Tem a palavra a Sr.ª Deputada Ana Sofia Bettencourt.
A Sr.ª Ana Sofia Bettencourt (PSD): — Sr.a Presidente, Sr.ª e Sr. Secretários de Estado, Sr.
as e Srs.
Deputados: Discutimos hoje matérias relevantes para a área da cultura e para a área das indústrias criativas.
As propostas que o Governo nos apresenta refletem não só o cumprimento do Programa do Governo como a
importância que estas matérias têm no contexto nacional.
Apesar de apresentadas isoladamente, as propostas que hoje discutimos complementam-se e ligam-se a
uma outra também discutida e aprovada em Conselho de Ministros. Falo, é claro, do Plano Estratégico de
Combate à Violação do Direito de Autor e dos Direitos Conexos.
Ora, já muitas vezes, nesta sede e em sede de comissão de especialidade, temos abordado a importância
destas matérias. Mas é a primeira vez que estamos a debatê-las, de forma estruturada e completa, num
conjunto significativo de matérias que são indissociáveis umas das outras.
Todos sabemos que os direitos de autor e conexos têm por base criações intelectuais que, exteriorizadas,
são bens imateriais. O bem jurídico que se protege não é o suporte da sua divulgação mas, sim, o seu
conteúdo.
Ora, para que fique claro: para que este bem possa ser protegido, ele tem necessariamente de ser tornado
público, o que faz com que o criador da obra não possa assegurar a sua propriedade de modo absoluto — não
pode, por exemplo, remover a sua criação de circulação, como se de um bem material se tratasse.
Foi esta evidência que levou a que fosse necessário criar direitos exclusivos de proteção sobre o objeto
imaterial, sendo um deles o direito de reprodução. Pois, se este não pertencesse ao criador, qualquer um de
nós poderia reproduzir a sua obra, sem que ele fosse pago pelo seu trabalho. Ora, isto seria um claro
desincentivo à criação.
Portugal, em 1978, aderiu à Convenção de Berna, que consagra que pode existir exceção a este direito
exclusivo de reprodução com fins específicos. Mas estas exceções não podem prejudicar a exploração normal
da obra e causar prejuízos ao seu autor.
É a esta exceção que se chama «cópia privada». Esta exceção e a sua introdução no regime jurídico
português foi já objeto de discussão nesta Câmara, em 1985. Com esse debate e deliberação, ficou, então,
garantida a possibilidade de todos podermos fazer reproduções para fins exclusivamente privados.

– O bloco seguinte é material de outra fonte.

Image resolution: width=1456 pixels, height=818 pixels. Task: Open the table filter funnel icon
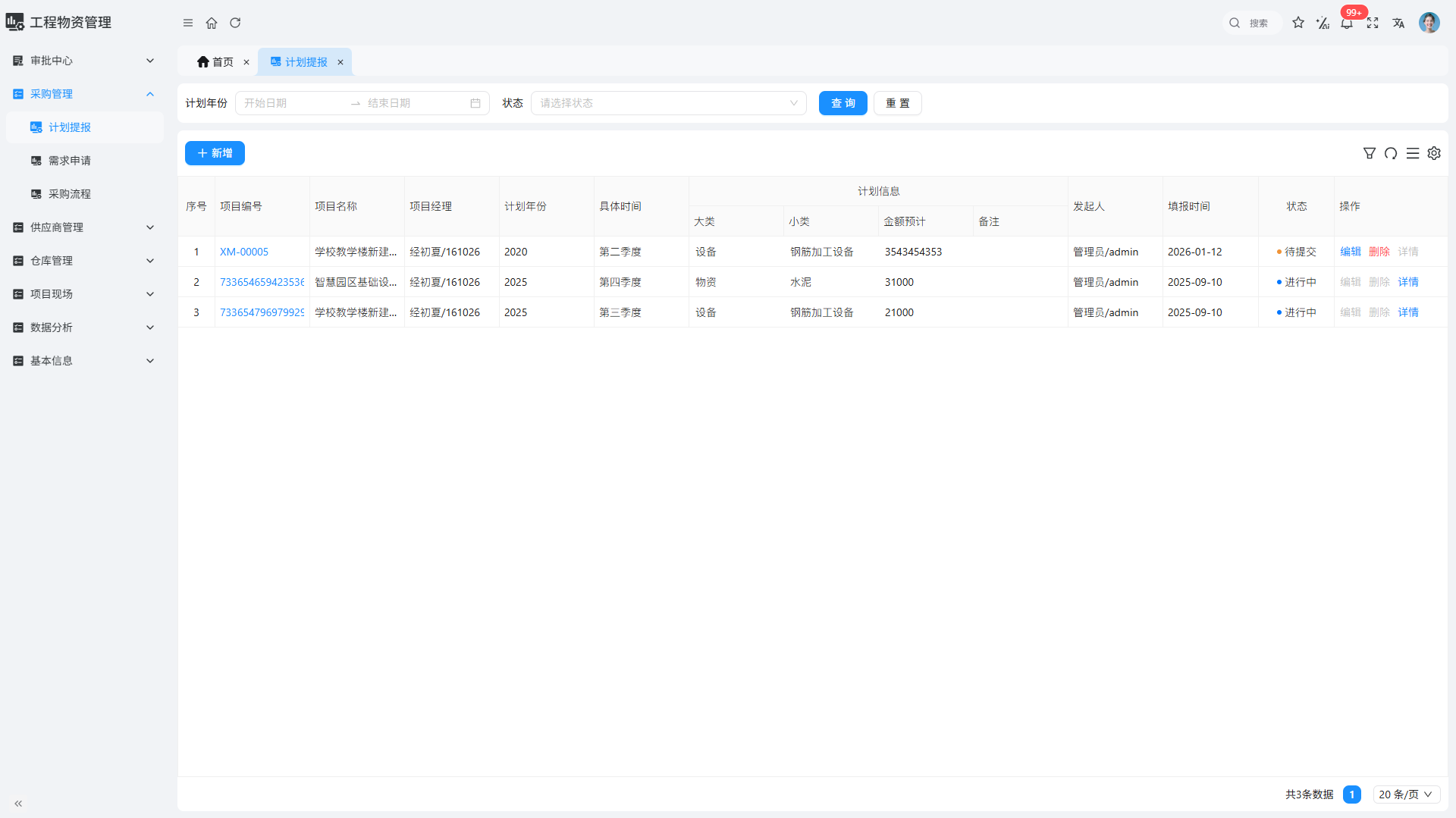[1369, 153]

A evolução conduziu a que fosse estabelecida legislação comunitária segundo a qual é condição de
legalidade, para que a exceção ocorra, que exista uma compensação equitativa aos titulares de direitos.
Não estamos perante uma proposta de combate à pirataria. Estamos perante uma legislação que permite
aos cidadãos copiar sem cometerem um crime que é a pirataria.
Mas não é só a lei da cópia privada, aprovada em 2004, que está desatualizada. Também o regime que
regula a constituição, organização, funcionamento e atribuições das entidades de gestão coletiva de direitos
de autor e conexos necessita de ser revista.
Passados tantos anos — desde 1983 —, já muito foi maturado e aferido relativamente às sociedades de
gestão de direitos. Foi ficando evidente que algumas reservas, apresentadas à data da sua discussão, vieram
a verificar-se. Nomeadamente, o facto de nem sempre ser evidente e transparente o relacionamento entre as
sociedades e os seus representados, com particular prejuízo para os demais utilizadores dos bens protegidos.
Ora, existia a necessidade não só de conformar esta legislação com a diretiva comunitária como de rever a
mesma nas áreas que dizem respeito à transparência, rigor e publicidade no relacionamento entre as
sociedades de gestão e os seus membros, mas também em relação aos utilizadores de obras protegidas.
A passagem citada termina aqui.